Lu dans le cadre du challenge Premier roman. Il en est aussi
question chez Jean-Michel Olivier.
"Dans
Le Canular divin, tout est faux", commence le prière d'insérer de "Le Canular divin", premier roman de Valérie Gilliard et publié l'an dernier aux éditions de l'Aire. Tout faux? On
peine un peu à le croire en découvrant les débuts de cette enseignante dont la destinée est narrée dans ce petit livre. Un livre qui s'ouvre cependant sur un chapitre fort pertinemment intitulé
"Mentir". Jeu de vérités et de masques, alors? "Je" est-il ici un autre, ou l'auteur, ou l'auteur rêvé comme un autre?

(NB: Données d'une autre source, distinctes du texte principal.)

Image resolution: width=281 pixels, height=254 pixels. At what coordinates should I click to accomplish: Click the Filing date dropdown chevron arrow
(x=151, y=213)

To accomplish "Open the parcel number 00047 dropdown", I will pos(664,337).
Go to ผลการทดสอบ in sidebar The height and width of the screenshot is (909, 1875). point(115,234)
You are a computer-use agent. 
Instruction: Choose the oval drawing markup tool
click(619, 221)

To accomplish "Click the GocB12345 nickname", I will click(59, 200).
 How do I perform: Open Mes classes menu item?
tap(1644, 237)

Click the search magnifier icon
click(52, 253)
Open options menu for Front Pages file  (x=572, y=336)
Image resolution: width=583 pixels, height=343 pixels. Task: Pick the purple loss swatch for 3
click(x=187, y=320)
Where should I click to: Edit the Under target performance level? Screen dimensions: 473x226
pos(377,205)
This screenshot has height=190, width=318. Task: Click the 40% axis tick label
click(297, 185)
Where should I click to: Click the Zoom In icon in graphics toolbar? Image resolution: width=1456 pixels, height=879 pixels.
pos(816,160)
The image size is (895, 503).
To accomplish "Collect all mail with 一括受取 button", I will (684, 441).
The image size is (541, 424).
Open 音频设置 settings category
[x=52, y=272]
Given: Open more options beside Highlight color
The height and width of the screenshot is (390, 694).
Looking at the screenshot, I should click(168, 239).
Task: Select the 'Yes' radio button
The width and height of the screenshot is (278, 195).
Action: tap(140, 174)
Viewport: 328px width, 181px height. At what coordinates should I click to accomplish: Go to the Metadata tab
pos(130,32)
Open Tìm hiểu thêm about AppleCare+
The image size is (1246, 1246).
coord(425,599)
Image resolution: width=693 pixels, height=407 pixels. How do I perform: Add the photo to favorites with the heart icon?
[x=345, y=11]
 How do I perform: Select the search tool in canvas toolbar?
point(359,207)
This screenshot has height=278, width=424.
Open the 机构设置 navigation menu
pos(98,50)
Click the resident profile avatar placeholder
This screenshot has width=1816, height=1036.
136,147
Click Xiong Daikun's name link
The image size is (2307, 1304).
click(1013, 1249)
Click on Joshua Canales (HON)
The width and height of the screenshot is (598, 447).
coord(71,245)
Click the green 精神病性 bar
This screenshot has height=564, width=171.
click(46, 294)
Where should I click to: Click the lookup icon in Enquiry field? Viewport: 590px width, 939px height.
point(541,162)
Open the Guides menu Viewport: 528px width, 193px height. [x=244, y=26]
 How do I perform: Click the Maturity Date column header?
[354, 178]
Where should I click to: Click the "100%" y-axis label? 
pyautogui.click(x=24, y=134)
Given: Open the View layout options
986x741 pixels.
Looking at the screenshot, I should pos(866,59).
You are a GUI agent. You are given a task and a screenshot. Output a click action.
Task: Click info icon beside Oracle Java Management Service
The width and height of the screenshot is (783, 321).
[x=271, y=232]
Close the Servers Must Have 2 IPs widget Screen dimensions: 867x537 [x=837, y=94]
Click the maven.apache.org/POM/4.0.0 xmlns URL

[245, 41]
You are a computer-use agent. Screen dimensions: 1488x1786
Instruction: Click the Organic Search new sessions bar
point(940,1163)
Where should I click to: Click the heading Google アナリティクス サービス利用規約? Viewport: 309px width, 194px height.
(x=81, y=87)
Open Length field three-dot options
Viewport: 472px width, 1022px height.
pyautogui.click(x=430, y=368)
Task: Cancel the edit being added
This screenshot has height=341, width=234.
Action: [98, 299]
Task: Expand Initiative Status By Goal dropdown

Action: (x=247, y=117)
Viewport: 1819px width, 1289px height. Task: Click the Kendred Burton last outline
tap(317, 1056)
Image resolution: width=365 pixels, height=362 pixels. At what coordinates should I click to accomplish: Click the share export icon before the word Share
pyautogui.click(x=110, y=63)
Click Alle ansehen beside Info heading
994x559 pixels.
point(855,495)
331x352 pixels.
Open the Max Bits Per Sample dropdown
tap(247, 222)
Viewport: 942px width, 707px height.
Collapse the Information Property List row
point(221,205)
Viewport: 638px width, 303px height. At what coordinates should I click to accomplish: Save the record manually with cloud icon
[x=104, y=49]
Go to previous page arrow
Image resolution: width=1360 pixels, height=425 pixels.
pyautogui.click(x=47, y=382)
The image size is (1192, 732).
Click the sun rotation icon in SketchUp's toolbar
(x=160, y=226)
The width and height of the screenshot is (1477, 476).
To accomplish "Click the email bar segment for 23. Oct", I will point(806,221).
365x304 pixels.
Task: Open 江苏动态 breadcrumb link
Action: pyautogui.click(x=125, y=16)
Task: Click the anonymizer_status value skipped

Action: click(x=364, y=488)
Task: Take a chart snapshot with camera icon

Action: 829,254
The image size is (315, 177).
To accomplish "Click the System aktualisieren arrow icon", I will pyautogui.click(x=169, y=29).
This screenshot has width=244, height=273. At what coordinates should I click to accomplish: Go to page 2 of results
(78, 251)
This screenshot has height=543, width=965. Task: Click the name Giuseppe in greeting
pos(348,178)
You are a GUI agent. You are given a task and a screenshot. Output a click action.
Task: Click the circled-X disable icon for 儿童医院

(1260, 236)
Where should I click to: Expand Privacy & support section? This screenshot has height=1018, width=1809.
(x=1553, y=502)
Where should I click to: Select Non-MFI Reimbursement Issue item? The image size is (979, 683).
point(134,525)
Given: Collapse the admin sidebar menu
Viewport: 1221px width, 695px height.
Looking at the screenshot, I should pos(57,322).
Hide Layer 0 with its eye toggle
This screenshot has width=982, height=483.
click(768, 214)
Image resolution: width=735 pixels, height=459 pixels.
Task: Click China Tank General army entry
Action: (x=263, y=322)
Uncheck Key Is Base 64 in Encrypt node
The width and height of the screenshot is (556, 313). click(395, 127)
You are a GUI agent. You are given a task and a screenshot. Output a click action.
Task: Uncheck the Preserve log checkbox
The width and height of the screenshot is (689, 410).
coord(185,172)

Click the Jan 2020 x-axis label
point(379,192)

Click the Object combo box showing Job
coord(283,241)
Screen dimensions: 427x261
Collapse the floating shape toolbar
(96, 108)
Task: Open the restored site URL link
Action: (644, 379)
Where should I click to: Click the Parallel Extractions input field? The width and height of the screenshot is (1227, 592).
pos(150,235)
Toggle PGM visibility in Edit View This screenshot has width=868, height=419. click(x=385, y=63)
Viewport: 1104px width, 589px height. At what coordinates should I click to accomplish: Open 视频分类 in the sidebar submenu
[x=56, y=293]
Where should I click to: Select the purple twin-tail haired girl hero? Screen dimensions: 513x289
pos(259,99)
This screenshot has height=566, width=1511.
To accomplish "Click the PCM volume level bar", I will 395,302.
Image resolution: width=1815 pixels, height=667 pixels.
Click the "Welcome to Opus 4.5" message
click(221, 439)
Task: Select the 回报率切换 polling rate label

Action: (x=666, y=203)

Il s'agit là du récit d'une tranche de vie évadée, heurtée
cependant au principe de réalité et à ses faux semblants.
Au début de son récit, en effet, Zora (la narratrice, mal
dans ses baskets, désireuse peut-être d'être plus "vraie", de moins babiller, d'écrire plus), démissionne de ses fonctions d'enseignante dans une petite ville du canton de Vaud, Yverdon-les-Bains
peut-être - où enseigne l'auteur. Sortie de l'établissement scolaire, sortie du réel qui fait figure, dès lors, d'entrée dans le monde imaginaire: on claque la porte d'une vie
devenue messeyante pour aller voir ce qui se passe dehors.
Et comme la vie est faite de rencontres, l'auteur ne se prive pas d'en raconter. Les retrouvailles avec David, l'ami de toujours, offrent ainsi l'ouverture vers ce moment de méditation autour
d'une pomme, étonnant, qui prendra plus tard le nom de "canular divin" et débouchera sur une scène d'intimité couronnant la complicité de l'instant de canular, présenté comme un temps suspendu.
D'autres rencontres mettent en scène le mensonge des convenances, en particulier lors d'une soirée "bourgeoise bohême" organisée chez un artiste. Elle y raconte l'expérience du "canular divin",
et y croise Ana.
Ana? C'est un personnage de parasite un peu alternatif qui révèle les impossibilités de Zora: impossibilité de mettre dehors cette femme qui s'incruste chez elle et bouscule ses habitudes,
impossibilité de ne pas l'écouter débiter ses histoires, impossibilité de résister à la volonté inébranlable d'Ana d'imposer sa vision du mieux-être à Zora, contre son gré au besoin.
Mensonge là aussi: Ana a pompé ses théories sur le Web, et plante tout au moment où elle devrait donner un séminaire qu'elle a organisé... et pour lequel elle a déjà encaissé de l'argent. Face à
cet ultime mensonge, Zora aura la force d'envoyer paître Ana lorsque, cachée aux Etats-Unis, elle vient la relancer par téléphone. Un voyage un rien onirique à Paris achève de lui remettre les
idées en place. Elle est alors prête à reprendre, dans la société des hommes, la place qui lui convient, après avoir révélé que même le "canular divin" était, comme son nom l'indique, une
blague.
Récit d'une dépression nerveuse? On peut y penser, sans que cela ne soit jamais dit. L'univers psychiatrique est cependant présent en filigrane, car le personnage d'Ana exerce le métier
d'infirmière dans un établissement psychiatrique... elle l'exerce à sa manière. Qui est ici le menteur, la médecine des docteurs ou celle d'Ana, qui cache les pilules de ses patients pour leur
éviter d'être intoxiqués? L'irruption de son patient préféré dans l'intimité de Zora ne montrera que trop qui a raison... et qui porte un masque tout en prétendant détenir la vérité ultime.
"Comment distinguer le vrai de l'entourloupe" (prière d'insérer, à nouveau), alors? Eh bien, en lisant cet ouvrage bref et adroit, qui joue sans cesse sur la corde raide des jeux de convenances
et de pokers menteurs qui sont la règle entre humains. Le tout est porté par une prose claire, fluide, qui flirte avec l'introspection sans oublier la narration d'une destinée à la fois ordinaire
et exemplaire.
Valérie Gilliard, Le Canular divin, Vevey, L'Aire, 2009.